If you spent any time watching or following this year’s Paralympic Winter Games, you probably noticed the newest addition to the games:
Para-snowboarding, or adaptive snowboarding as it was originally called, was added to the Paralympic Winter Games shortly after the conclusion of the 2012 summer games. The sport made its worldwide debut during the 2014 Sochi Paralympic Games with two categories for men and women – sitting and standing.
In the Para-snowboard Details
As with any adaptive sport adaptive equipment can be a requirement of para-snowboarding depending on a person’s impairments and ability level. Much like snowboarding for able-bodied persons, adaptive snowboards are chosen for riders based on their height, weight and snowboarding ability level.

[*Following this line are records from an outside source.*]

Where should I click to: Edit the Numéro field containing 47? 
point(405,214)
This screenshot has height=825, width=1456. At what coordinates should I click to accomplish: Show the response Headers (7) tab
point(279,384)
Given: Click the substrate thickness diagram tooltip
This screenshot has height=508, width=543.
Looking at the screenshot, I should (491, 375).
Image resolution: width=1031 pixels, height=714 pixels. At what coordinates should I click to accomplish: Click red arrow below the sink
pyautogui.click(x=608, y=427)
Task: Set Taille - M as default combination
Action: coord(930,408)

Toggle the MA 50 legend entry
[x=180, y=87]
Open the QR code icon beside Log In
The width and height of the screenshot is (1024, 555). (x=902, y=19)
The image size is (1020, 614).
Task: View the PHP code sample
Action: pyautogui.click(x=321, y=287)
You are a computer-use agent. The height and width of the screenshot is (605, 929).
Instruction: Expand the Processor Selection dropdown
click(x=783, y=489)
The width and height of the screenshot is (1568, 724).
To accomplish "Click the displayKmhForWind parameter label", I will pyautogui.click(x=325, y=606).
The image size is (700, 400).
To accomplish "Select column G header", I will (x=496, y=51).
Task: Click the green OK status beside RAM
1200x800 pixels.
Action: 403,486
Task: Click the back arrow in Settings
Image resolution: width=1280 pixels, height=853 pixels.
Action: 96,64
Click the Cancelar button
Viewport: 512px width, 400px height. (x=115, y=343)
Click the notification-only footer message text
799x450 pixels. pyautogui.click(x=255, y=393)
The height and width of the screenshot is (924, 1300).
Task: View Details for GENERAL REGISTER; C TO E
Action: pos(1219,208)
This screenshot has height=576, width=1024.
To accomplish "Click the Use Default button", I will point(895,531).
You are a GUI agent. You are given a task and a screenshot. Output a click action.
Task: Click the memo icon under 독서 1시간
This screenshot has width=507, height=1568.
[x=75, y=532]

The big differences are that some adaptive riders use outriggers to assist with balance, some use a sitting board, and others don’t use any adaptive equipment but may change which foot is their lead foot based on amputations or limb discrepancies.
The Boarding Styles
Prior to purchasing a board, a rider will want to determine the type of snowboarding they will most want to do.
The three main styles include freestyle, freeriding, and alpine and race. Each of these use a different kind of board, and while they might look the same, they do have different purposes. The Paralympics use the Alpine and Race board, and take an average of three runs to determine a rider’s time.
Instructors that are trained in adaptive skiing and para-snowboard should be able to assist you in choosing the proper equipment, should you choose to try para-snowboarding for yourself. And, we’ll be there with your van wheelchair lift, so you can get all the necessary equipment to and from the slopes.
Did you watch any of the para-snowboard trials during the winter games? What did you think of the sport? Is it something you would try, why or why not?